» **To do**
Reproduce the listing starting at the line that contains "Screen dimensions: 1756x987" and ending at the end of the listing, changing "hamburger menu" to "navigation menu" and leaving everything else as it is.

» **Provided entries**
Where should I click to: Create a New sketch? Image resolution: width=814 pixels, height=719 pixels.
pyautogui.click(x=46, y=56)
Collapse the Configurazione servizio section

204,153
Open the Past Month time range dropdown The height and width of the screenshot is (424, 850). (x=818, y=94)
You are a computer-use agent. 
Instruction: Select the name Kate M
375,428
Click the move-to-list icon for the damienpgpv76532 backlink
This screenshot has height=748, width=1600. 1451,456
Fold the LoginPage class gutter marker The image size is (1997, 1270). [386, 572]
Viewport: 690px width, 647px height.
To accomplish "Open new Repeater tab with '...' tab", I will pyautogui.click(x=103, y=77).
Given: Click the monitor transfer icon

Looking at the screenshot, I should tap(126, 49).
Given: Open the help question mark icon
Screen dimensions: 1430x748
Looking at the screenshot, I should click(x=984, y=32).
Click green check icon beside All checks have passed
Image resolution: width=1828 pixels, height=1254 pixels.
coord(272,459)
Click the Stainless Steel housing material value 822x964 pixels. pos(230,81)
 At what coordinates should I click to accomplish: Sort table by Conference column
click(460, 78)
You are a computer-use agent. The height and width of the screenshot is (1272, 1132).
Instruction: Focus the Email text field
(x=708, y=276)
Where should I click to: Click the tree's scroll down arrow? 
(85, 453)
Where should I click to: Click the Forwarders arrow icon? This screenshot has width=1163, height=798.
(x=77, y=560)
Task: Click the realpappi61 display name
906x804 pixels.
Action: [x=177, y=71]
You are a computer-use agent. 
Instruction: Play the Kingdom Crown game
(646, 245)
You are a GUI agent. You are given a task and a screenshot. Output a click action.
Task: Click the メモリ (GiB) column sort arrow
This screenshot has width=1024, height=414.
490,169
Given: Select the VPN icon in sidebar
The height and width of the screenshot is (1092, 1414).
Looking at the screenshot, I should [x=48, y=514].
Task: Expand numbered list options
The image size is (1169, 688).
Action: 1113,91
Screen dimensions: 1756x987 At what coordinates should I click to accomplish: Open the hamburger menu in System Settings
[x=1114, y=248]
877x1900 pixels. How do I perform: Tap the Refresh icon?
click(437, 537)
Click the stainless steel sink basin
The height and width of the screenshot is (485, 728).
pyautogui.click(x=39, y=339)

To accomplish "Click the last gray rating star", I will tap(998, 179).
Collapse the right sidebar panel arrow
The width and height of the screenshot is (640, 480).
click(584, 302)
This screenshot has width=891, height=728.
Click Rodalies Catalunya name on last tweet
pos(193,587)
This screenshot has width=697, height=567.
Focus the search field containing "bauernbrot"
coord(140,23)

» **Result**
Screen dimensions: 1756x987 At what coordinates should I click to accomplish: Open the navigation menu in System Settings
[x=1114, y=248]
877x1900 pixels. How do I perform: Tap the Refresh icon?
click(437, 537)
Click the stainless steel sink basin
The height and width of the screenshot is (485, 728).
pyautogui.click(x=39, y=339)

To accomplish "Click the last gray rating star", I will tap(998, 179).
Collapse the right sidebar panel arrow
The width and height of the screenshot is (640, 480).
click(584, 302)
This screenshot has width=891, height=728.
Click Rodalies Catalunya name on last tweet
pos(193,587)
This screenshot has width=697, height=567.
Focus the search field containing "bauernbrot"
coord(140,23)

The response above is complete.